Sarah Palin is the latest Republican politician to visit to Israel after a string of possible Presidential hopefuls to make a pilgrimage to the Holy Land in the past few months.
Why is establishing your credentials in Tel Aviv before running for US president as vital as stumping in New Hampshire?
The pilgrimage of presidential hopefuls often begins with the Western Wall and includes a photo op with Binyamin Netanyahu. They all appear to be first stops ahead of a possible run for the US top spot.
“In some ways I think of Israel as the new Iowa,” explained Rebecca Vilkomerson, executive director of Jewish Voice for Peace. “It’s sort of the indicator that you’re running for President is a trip to Israel.”
But why go all the way to Tel Aviv in search of the Holy Grail?
“It’s a rite of passage, all presidential candidates pass through Israel,” said author and activist Norman Finkelstein. “Mostly it’s about money”
Jewish and Pro-Israel money accounts for between one-quarter and one-third of all donations to the major political parties, according to estimates. Some say higher.
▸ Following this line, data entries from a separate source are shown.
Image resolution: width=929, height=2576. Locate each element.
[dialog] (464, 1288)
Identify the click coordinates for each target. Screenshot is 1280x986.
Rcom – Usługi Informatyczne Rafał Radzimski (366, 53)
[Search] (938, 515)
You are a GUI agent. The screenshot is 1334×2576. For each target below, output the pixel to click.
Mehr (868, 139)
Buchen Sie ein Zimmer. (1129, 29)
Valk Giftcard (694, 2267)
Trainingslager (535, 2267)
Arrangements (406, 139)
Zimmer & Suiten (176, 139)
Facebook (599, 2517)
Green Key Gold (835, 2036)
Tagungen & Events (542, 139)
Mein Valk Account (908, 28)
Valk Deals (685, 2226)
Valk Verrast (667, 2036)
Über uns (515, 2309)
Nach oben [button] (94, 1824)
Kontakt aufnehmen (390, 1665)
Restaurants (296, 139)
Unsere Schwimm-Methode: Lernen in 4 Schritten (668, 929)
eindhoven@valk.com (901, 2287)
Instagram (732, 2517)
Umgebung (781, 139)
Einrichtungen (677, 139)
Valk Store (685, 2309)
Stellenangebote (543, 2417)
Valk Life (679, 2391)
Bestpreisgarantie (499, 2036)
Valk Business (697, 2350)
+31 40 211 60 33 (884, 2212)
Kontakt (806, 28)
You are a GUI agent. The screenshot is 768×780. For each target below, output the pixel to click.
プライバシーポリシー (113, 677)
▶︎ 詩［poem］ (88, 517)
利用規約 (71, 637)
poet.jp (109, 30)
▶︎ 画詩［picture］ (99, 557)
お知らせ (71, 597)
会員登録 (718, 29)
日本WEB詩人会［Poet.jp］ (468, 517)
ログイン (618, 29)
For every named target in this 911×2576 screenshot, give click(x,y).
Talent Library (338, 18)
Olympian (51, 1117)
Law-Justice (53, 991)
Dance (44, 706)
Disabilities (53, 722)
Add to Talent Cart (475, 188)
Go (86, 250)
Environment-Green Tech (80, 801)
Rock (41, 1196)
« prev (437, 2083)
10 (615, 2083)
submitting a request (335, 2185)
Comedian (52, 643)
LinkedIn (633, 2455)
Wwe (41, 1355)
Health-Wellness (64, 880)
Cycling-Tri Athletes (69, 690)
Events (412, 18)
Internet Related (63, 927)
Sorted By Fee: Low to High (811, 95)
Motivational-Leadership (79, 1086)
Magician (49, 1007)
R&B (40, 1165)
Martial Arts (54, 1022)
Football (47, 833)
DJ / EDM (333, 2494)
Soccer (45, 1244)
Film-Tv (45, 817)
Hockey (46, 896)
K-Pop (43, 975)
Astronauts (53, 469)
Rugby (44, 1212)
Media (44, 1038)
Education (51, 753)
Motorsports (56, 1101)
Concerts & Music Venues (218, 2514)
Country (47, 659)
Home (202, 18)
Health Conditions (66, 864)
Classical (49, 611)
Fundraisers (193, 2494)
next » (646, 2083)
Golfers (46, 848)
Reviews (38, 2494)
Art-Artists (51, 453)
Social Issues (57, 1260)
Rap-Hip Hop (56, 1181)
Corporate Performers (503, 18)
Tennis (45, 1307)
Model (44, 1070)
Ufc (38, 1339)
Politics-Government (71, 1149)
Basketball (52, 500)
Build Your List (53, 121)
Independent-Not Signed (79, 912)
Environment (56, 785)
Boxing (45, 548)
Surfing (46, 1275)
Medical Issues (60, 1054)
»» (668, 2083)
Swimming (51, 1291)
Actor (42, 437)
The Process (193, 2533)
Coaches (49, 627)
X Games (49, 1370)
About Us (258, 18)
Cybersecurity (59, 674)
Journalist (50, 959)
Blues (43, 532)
One former congresswoman put it this way.
“They bought the executive branch,” said to Cynthia McKinney, also a former Presidential candidate. “They bought the legislative branch.”
Pro-Israel federal campaign contributions amounted to more than $11.7 million dollars in 2010, leaving other foreign and defense policy contributions, along with gun rights, the environment, and human rights donations, in the dust.
And this power of the purse has built a reputation in Washington for the most powerful Pro-Israel political group in the country: AIPAC
“I think what AIPAC has done best has impressed upon candidates and elected officials that they can punish people who vote the wrong way and reward people who vote the right way,” said Vilkomerson. “And when I say right way I mean AIPAC way.”
Rumblings of this could be heard at the height of tensions between the White House and Israel over the freezing of settlements last spring, in the way some members talked about President’s Obama’s fate.
“I think he may very well be a one-term President,” asserted a member and the AIPAC annual conference.
Now, in the last few months we’ve seen a parade of GOP politicians through the holy land, ostensibly to boost their foreign policy credentials. They include Mitt Romney, Rudy Guiliani, Mike Huckabee, Haley Barbour, and most recently of course Palin, who is known for her “uncompromising support for the state of Israel,” according to an Israeli news report.
But she’s known in the US when it comes to international aptitude, by her infamous lack of it.
And if candidates like Palin are hoping to gain insight into the Middle East, it doesn’t take a political analyst to see a major part of the picture is missing.
“Someone asked Sarah Palin what she thought about the West Bank she said you know I use Wells Fargo,” joked comedian Jay Leno on The Tonight Show.
But critics argue an accurate view of the issues is just not really the point.
“She just goes does a little tourism comes back and she’s ticked that box on her presidential finance raising,” said Finkelstein.
And a broader perspective might not matter much to the future of US foreign policy anyway.
“The people of the US don’t have true representation when it comes to their values versus the Pro Israel lobby,” said Mc Kinney.
For potential Presidents on the surface looking to boost their foreign policy street-cred, all of this helps explain why they may bypass other countries. For example Russia, where the US is trying to reset relations, or the UK, the other half in the US’s “special relationship,” China with its rise in the world and stake in US bonds, or Saudi Arabia where Washington is selling $60 billion in arms to counter Iran. They head straight for the stump in Israel.
Alexander Cockburn, the editor of Counter Punch, said American politics are controlled by a mix of factual groups; the Israeli lobby is just one – a very strong one.
“Every political candidate who aspires to be President of the United States, aspires to be a member the the US Congress, has to deal with the Israeli lobby,” he explained.
The Pro-Israel lobby is often on top, funding more to candidates and giving more money than most other lobbying groups.
In addition to Israel, the Christian right and the Cuban lobby are major groups in US politics. It’s all about individual factions, explained Cockburn.
“It’s a picture of American politics,” he noted.